A sustainable process for co-production of xylooligosaccharides and ethanol from alkali treated sugarcane bagasse: A strategy towards waste management

• Published in: Preparative biochemistry & biotechnology Vol. 53; no. 6; pp. 599 - 609
• Main Authors: Patel, Amisha, Divecha, Jyoti, Shah, Amita
• Format: Journal Article
• Language: English
• Published: England Taylor & Francis 2023; Taylor & Francis Ltd
• Subjects: Alkalies; Bagasse; Biocatalysts; Bioconversion; Biomass; Carbohydrates; Cellulose; Cellulose - metabolism; Ethanol; Fermentation; Fractionation; Hemicellulose; Hydrolysis; P-SSF; Precipitates; Residues; Response surface methodology; Saccharification; Saccharomyces cerevisiae - metabolism; Saccharum - chemistry; Sugarcane; sugarcane bagasse; Sustainability; Waste Management; Xylan; Xylitol; xylooligosaccharides; Yeast; response surface methodology; xylooligosaccharides; Ethanol; P-SSF; sugarcane bagasse
• ISSN: 1082-6068; 1532-2297
• DOI: 10.1080/10826068.2022.2119575

Present study aims at sustainable utilization of sugarcane bagasse (SCB) for production of valuable prebiotic xylooligosaccharides (XOS) along with second generation ethanol. Fractionation of SCB into hemicellulose rich liquid fraction and cellulose rich solid residue was achieved using alkaline treatment. Carbohydrate rich precipitate obtained from liquid fraction was utilized for XOS production using inhouse produced endoxylanase. XOS production from SCB xylan was optimized by employing response surface methodology. Under optimized conditions, maximum XOS yield was 227.72 mg/g of carbohydrate rich precipitates. The solid residue obtained after alkaline pretreatment was used for ethanol fermentation by prehydrolysis and simultaneous saccharification and fermentation (P-SSF) process using cellulolytic enzyme cocktail and Saccharomyces cerevisiae SM1. Maximum ethanol concentration, productivity and yield were 79.76 ± 0.16 g/L, 0.83 g/L/h and 69.38%, respectively by employing P-SSF process.
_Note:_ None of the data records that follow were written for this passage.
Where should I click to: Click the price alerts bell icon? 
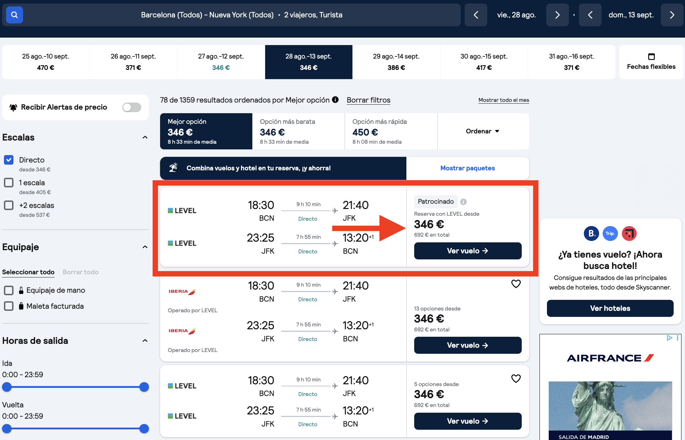13,107
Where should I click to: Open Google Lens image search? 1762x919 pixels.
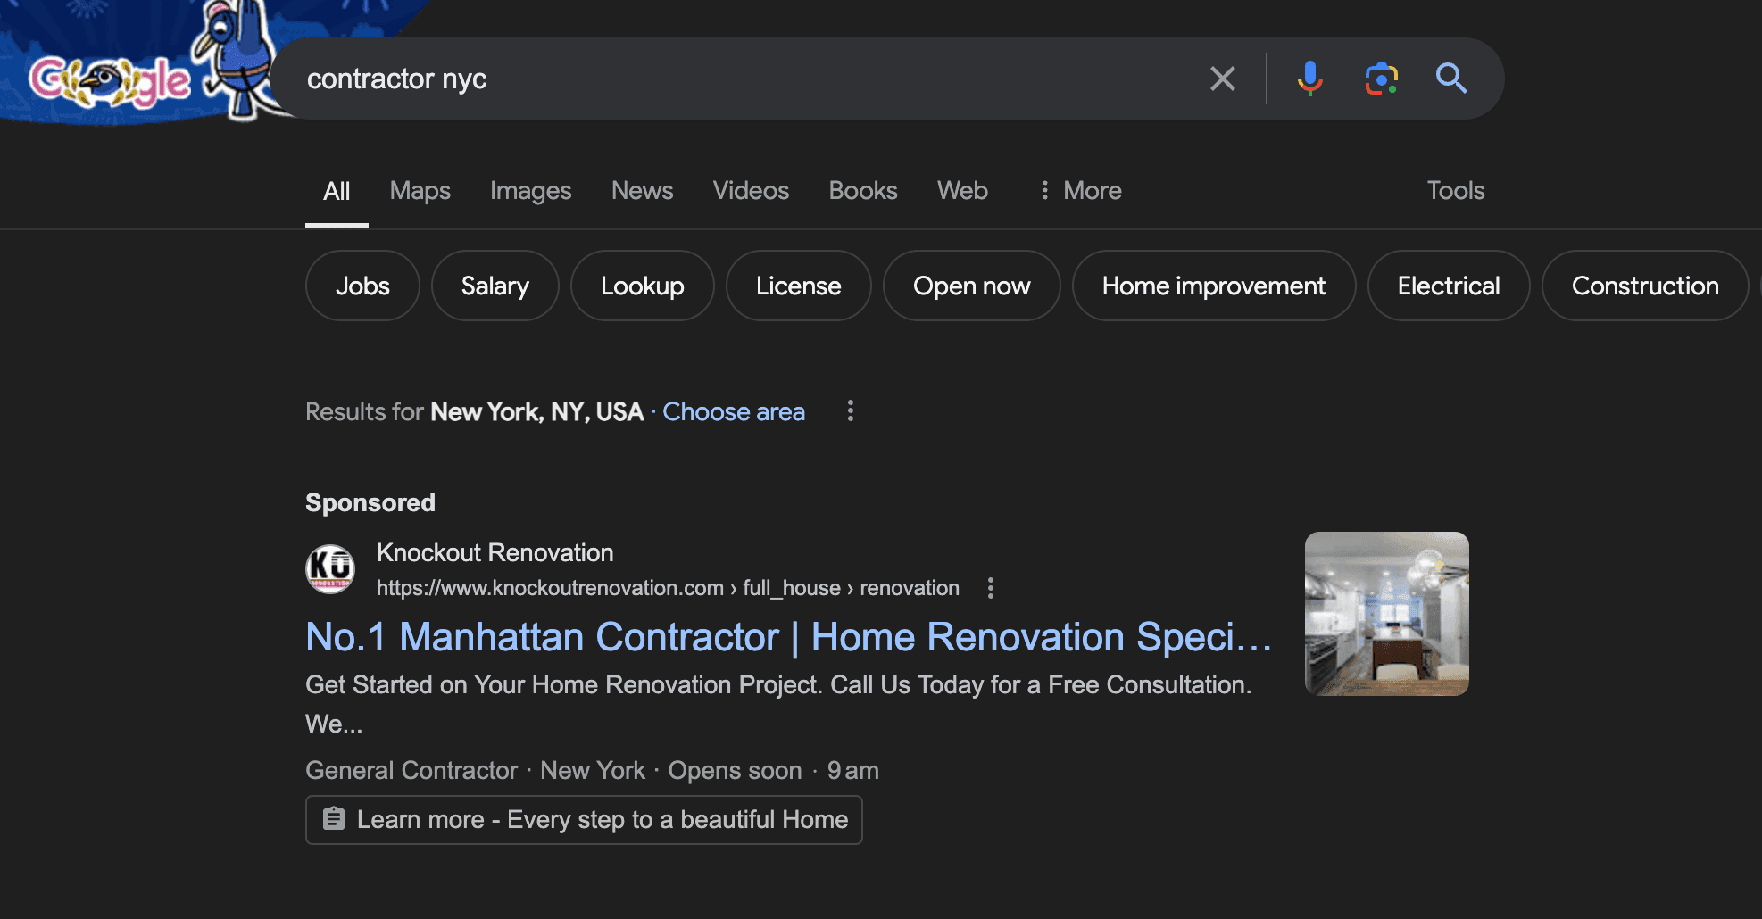(x=1380, y=79)
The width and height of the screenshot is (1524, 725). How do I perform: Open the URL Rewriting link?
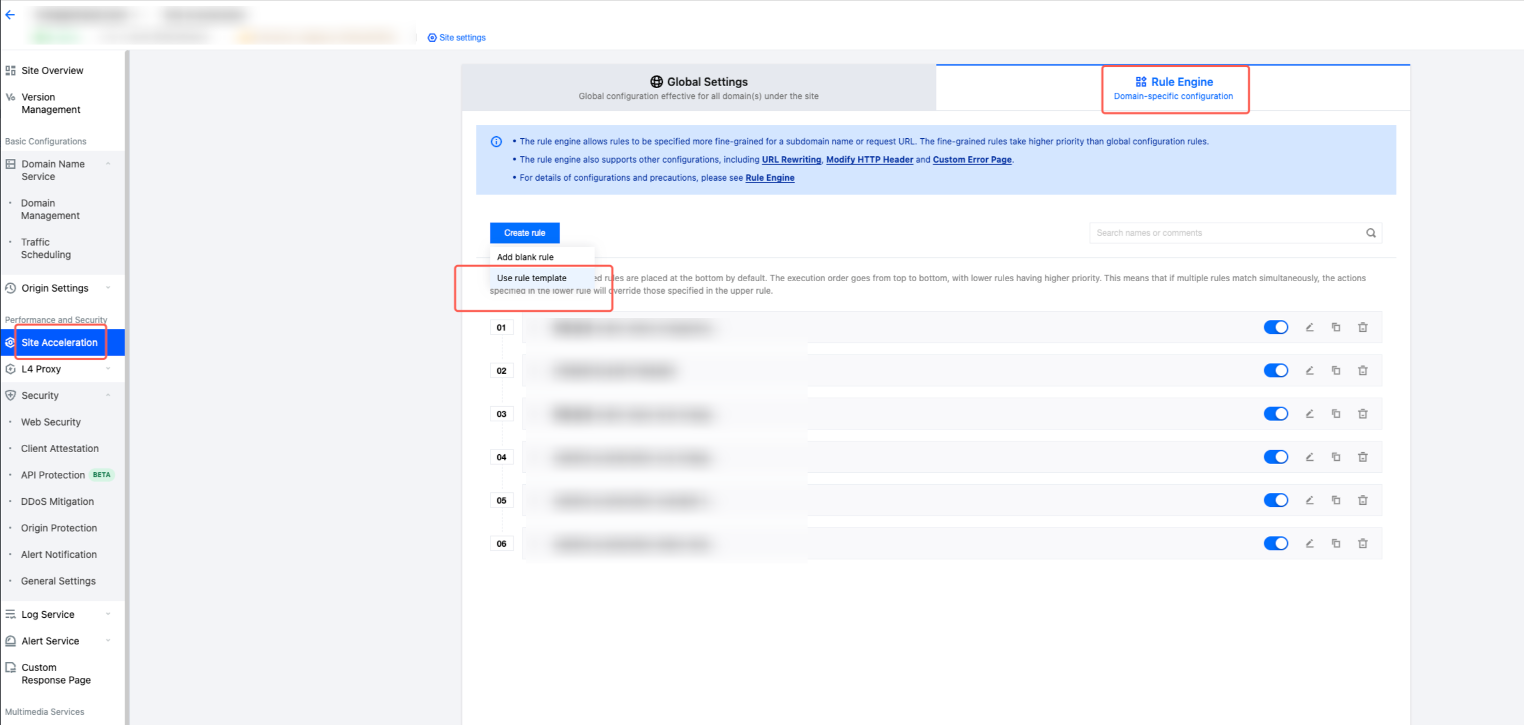[x=791, y=160]
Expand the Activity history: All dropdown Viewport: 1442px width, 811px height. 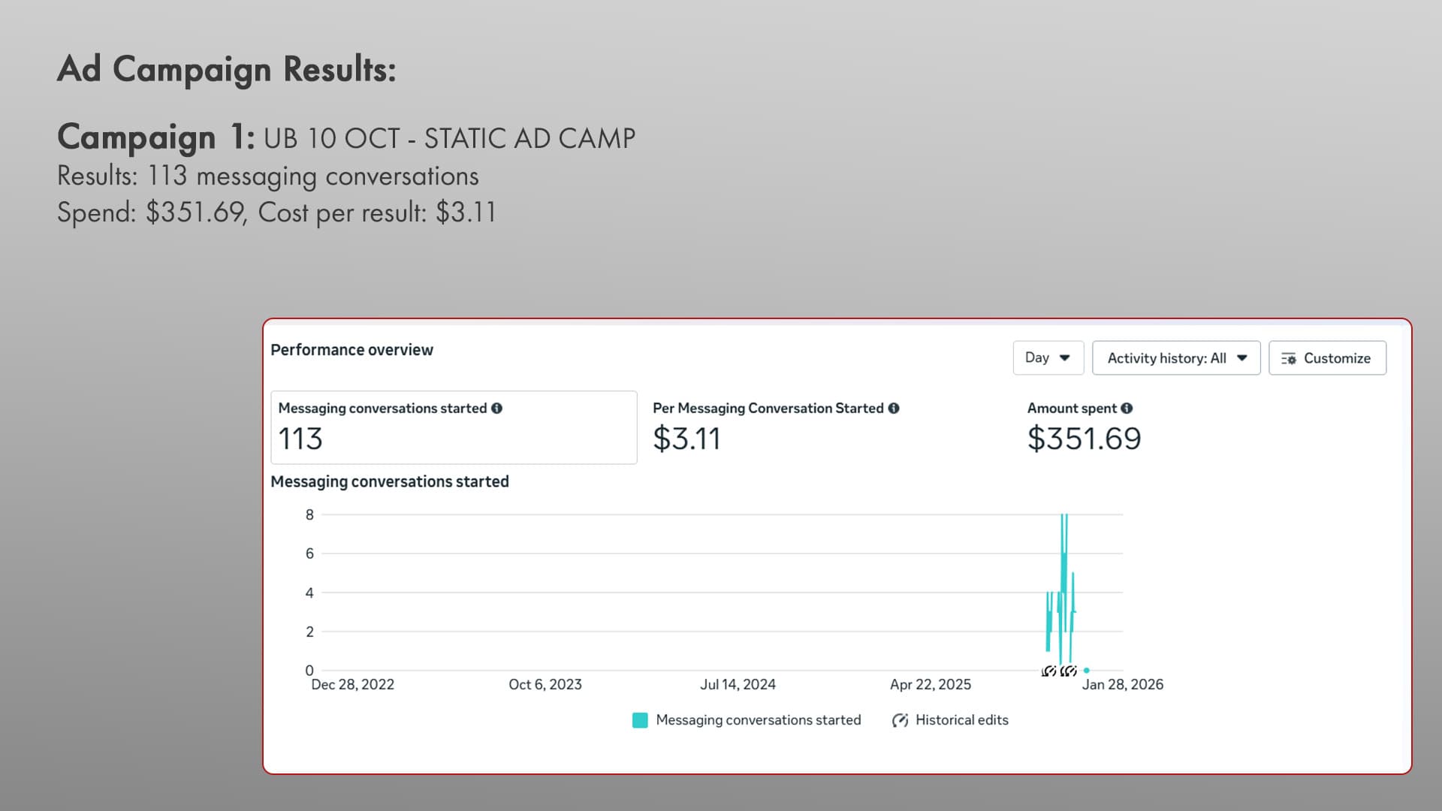1175,358
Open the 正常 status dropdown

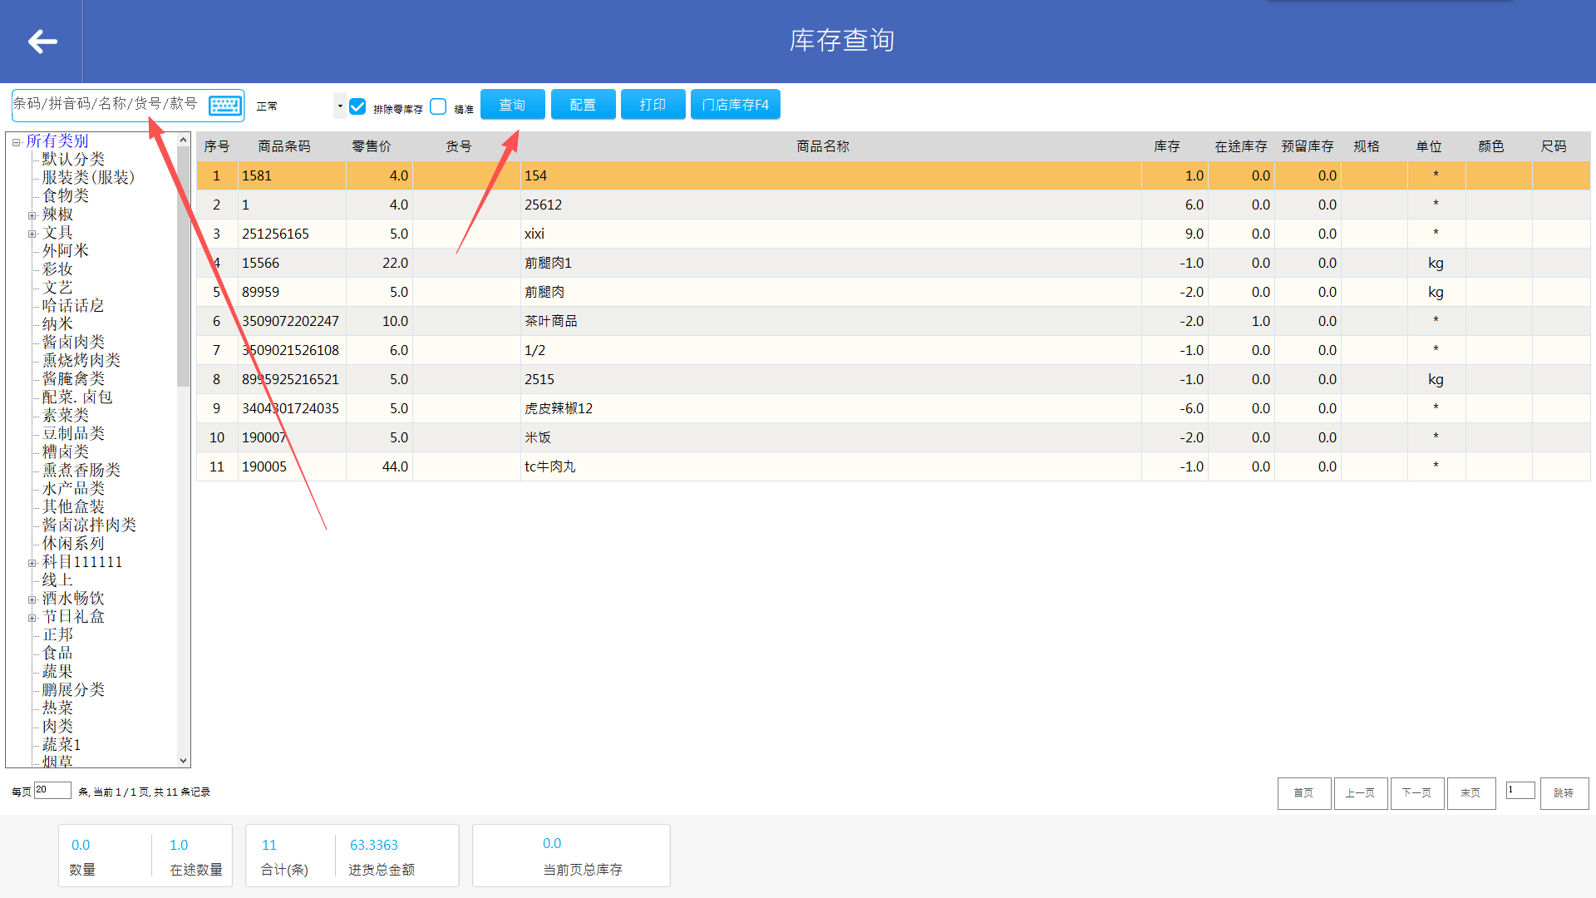pyautogui.click(x=339, y=106)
Based on the experimental data it can be predicted that bioconversion of 100 g raw SCB can yield 6.26 g of XOS (DP 2-DP 5), 15.95 g ethanol and 1.44 g of xylitol. Present investigation reports an integrated process for effective bioconversion of SCB into value added products by maximum utilization of cellulosic and hemicellulosic fractions simultaneously using indigenously produced fungal enzymes.